The NX bit is only supported on 64-bit architectures. The NX bit provides page-level execute permissions, so the operating system can mark some pages as non-executable. The NX bit is the standard way make certain pages non-executable and thus is the standard and cleanest way to implement DEP. However, 64-bit architectures took a while to gain popularity, so implementing support in the OS for NX-bit based DEP only became of significant benefit to security once many people started using 64-bit architectures.

Thus, implementation of DEP was partly slowed by slow adoption of 64-bit architectures. (If 32-bit Intel platforms has supported the NX bit, we might have seen earlier deployment of DEP -- but it didn't, so we didn't.) DEP didn't become widespread until 64-bit Intel/AMD chips became widespread.
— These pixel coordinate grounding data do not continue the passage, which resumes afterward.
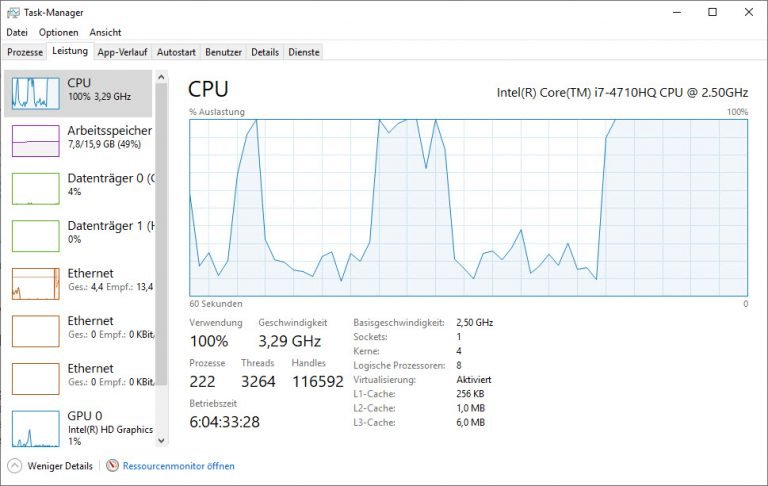Switch to the Prozesse tab
The height and width of the screenshot is (486, 768).
coord(25,52)
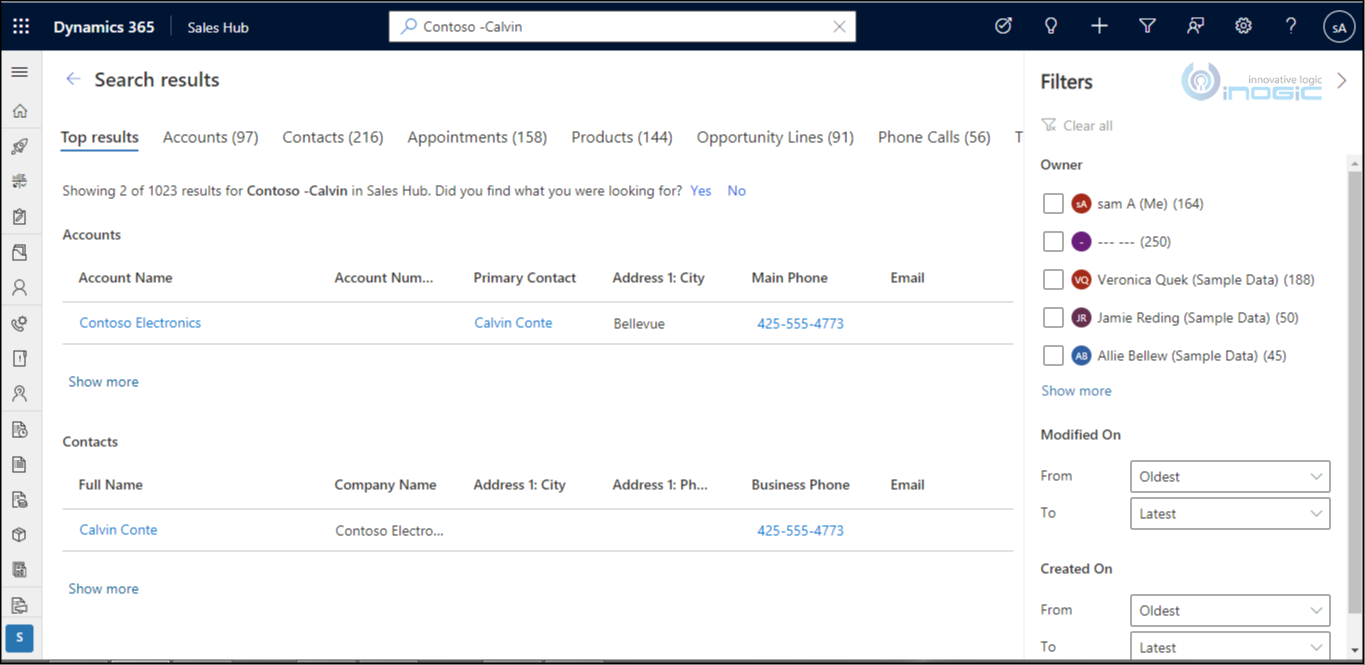
Task: Tick the Veronica Quek owner checkbox
Action: pos(1052,280)
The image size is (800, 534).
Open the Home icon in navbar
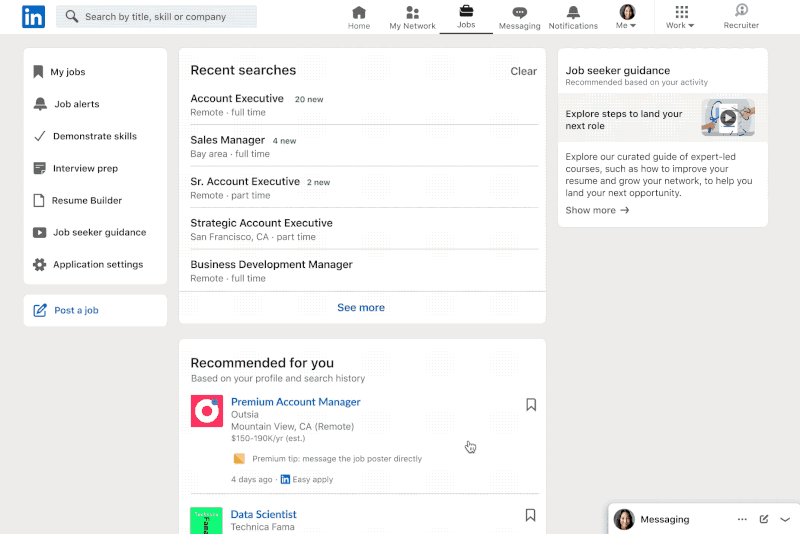click(359, 13)
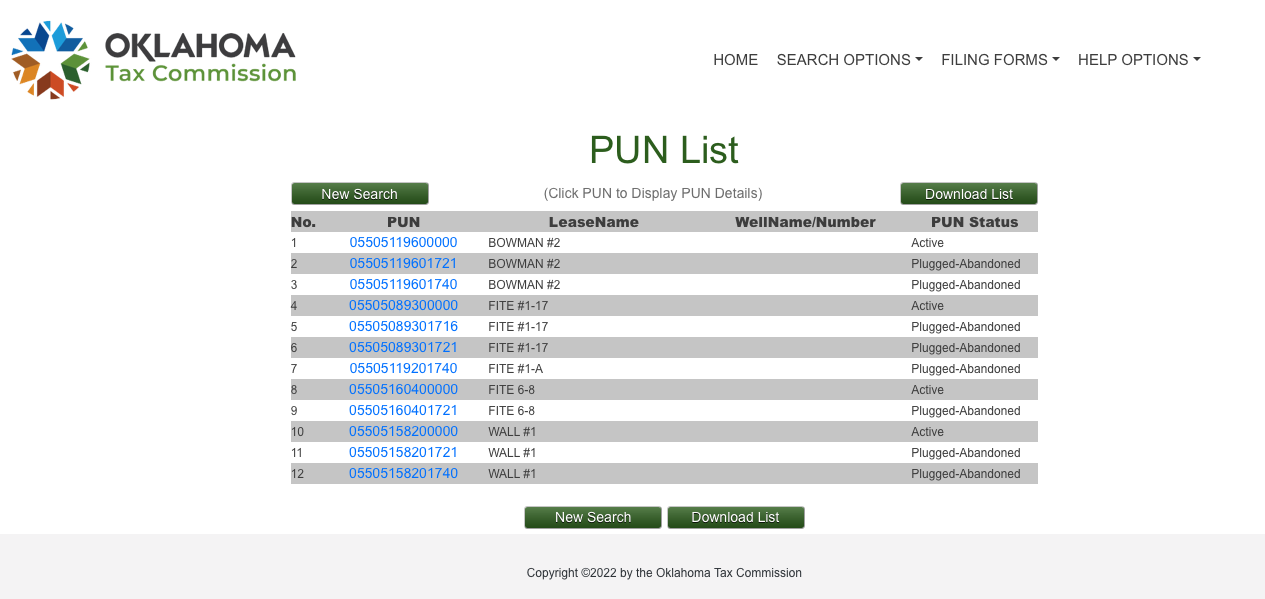Expand the HELP OPTIONS dropdown
The height and width of the screenshot is (599, 1265).
click(1139, 60)
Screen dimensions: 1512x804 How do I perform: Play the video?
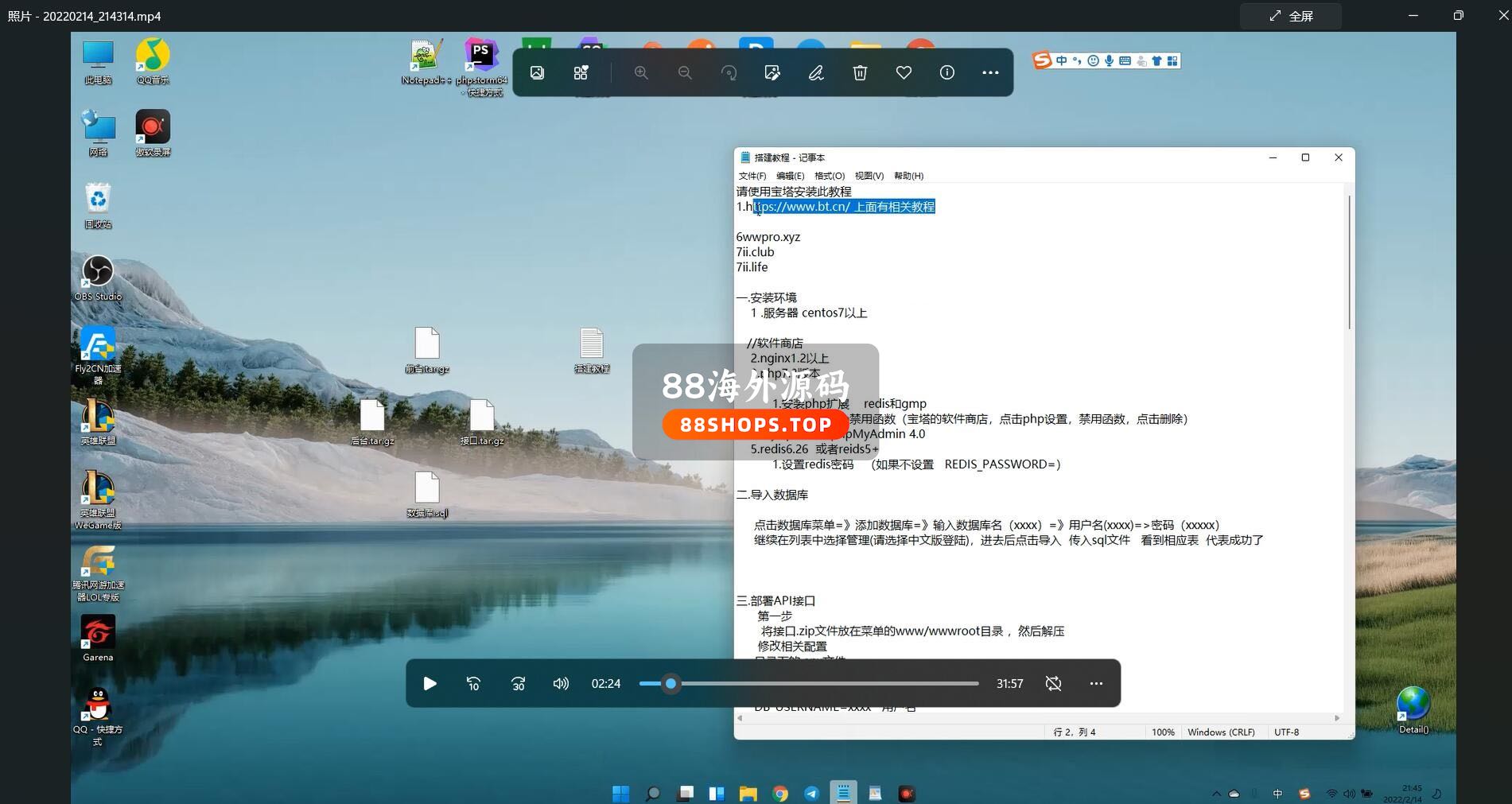[430, 683]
So, that's why it took so long for DEP to become widespread.


OK, now here's where I admit that the above is a little bit of an oversimplification -- though not too much. In fact, there is a way to implement DEP on 32-bit architectures, but it is much harder and does not mesh well with the way most operating systems are currently built.

On 32-bit Intel architectures, there are actually two different memory protection mechanisms: page-level protection, and segment-level protection. Most operating systems rely upon the page-level mechanism (page tables and such) for memory protection. The page-level mechanism is the most flexible, because each page can have its own protection level (e.g., read-only vs read/write; user-accessible vs kernel-only). However, 32-bit Intel processors also support segment-based memory protection. A segment is a consecutive region of memory, and you can have a few different segments. Each segment can receive its own protection access. Because page-level protection is more flexible, most operating systems do not use the segment-level protection (they effectively treat memory as one big segment, and turn of segmentation).

For some unknown reason, on 32-bit architectures, segment-level protection does allow to mark a segment as non-executable, but the page-level protection mechanism does not allow to mark a page as non-executable. (I dunno why, it is probably just an artifact of history.) This means that it is possible to implement DEP on a 32-bit architecture, by using the segment-level protections. However, this requires all sorts of contortions and major changes to the operating system. Doing so gets pretty messy and complicated, and also has some performance implications. For this reason, many operating systems were reluctant to implement DEP on 32-bit architectures.

So, it's not quite accurate to say that DEP is impossible on 32-bit architectures and first became possible on 64-bit architectures -- but, for engineering purposes, it's pretty close to the truth.